Beberapa pengamat lingkungan juga menyoroti potensi eksploitasi air tanah dalam skala besar, yang dapat berdampak pada penurunan muka air tanah dan kekeringan di wilayah sekitar sumber produksi.
“Label pada kemasan harus mencerminkan fakta ilmiah dan lokasi sumber secara jelas. Kalau disebut ‘air pegunungan’, harus ada pembuktian geologis bahwa sumbernya memang berasal dari sistem hidrogeologi pegunungan,” kata salah satu ahli lingkungan dari Universitas Indonesia yang dimintai pendapat.

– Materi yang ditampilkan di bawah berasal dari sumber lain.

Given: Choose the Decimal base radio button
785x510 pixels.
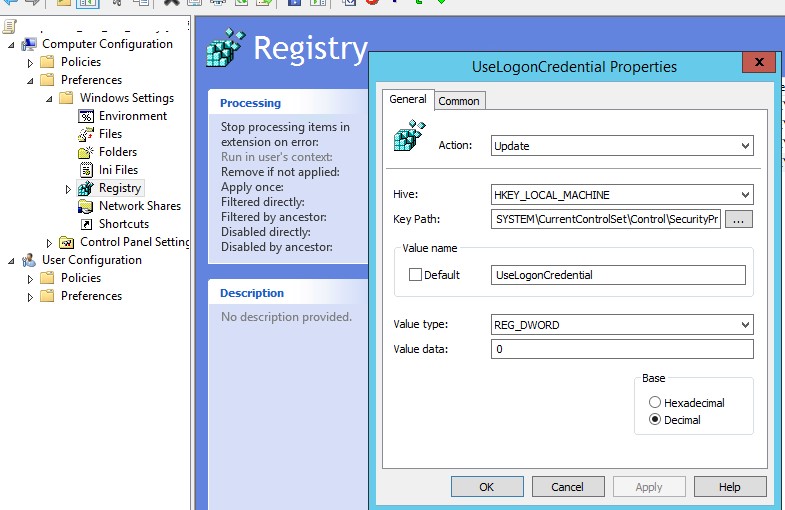Looking at the screenshot, I should tap(655, 420).
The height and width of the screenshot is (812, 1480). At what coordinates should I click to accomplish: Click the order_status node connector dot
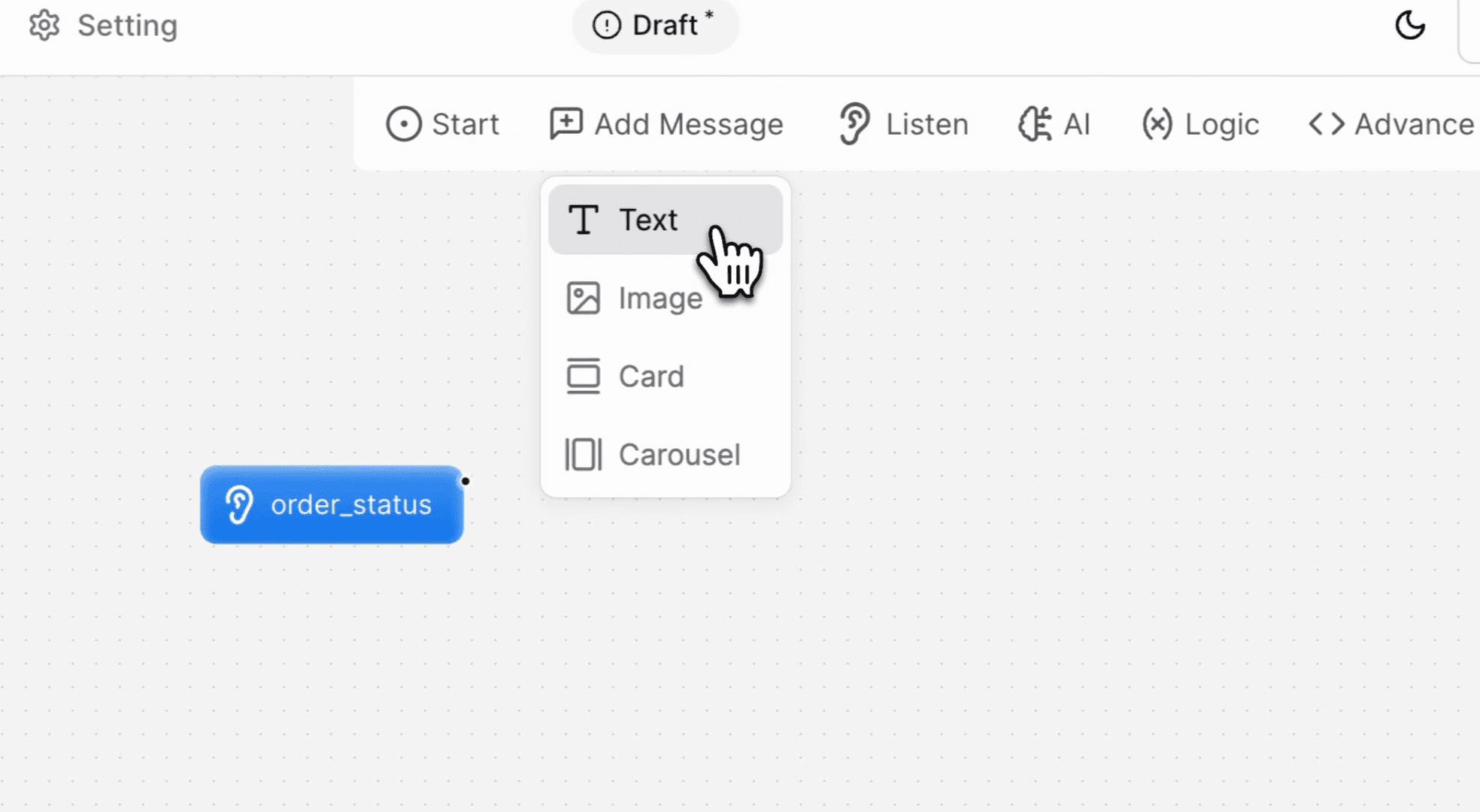466,481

Dorongan Legislator untuk Pemerintah
Menanggapi dinamika tersebut, Bane Raja Manalu kembali menegaskan bahwa fungsi pengawasan pemerintah tidak boleh berhenti di atas kertas. Ia meminta Kementerian Lingkungan Hidup dan Kehutanan (KLHK) serta Kementerian Perindustrian turun langsung melakukan verifikasi lapangan.
“Kalau benar sumbernya dari pegunungan, harus ada data yang terbuka. Publik berhak tahu. Jangan sampai publik hanya menerima narasi promosi tanpa verifikasi ilmiah,” tegas Bane.
Ia juga mengingatkan bahwa air adalah sumber daya publik yang vital, sehingga setiap izin pemanfaatannya harus berorientasi pada kepentingan masyarakat, bukan semata keuntungan industri.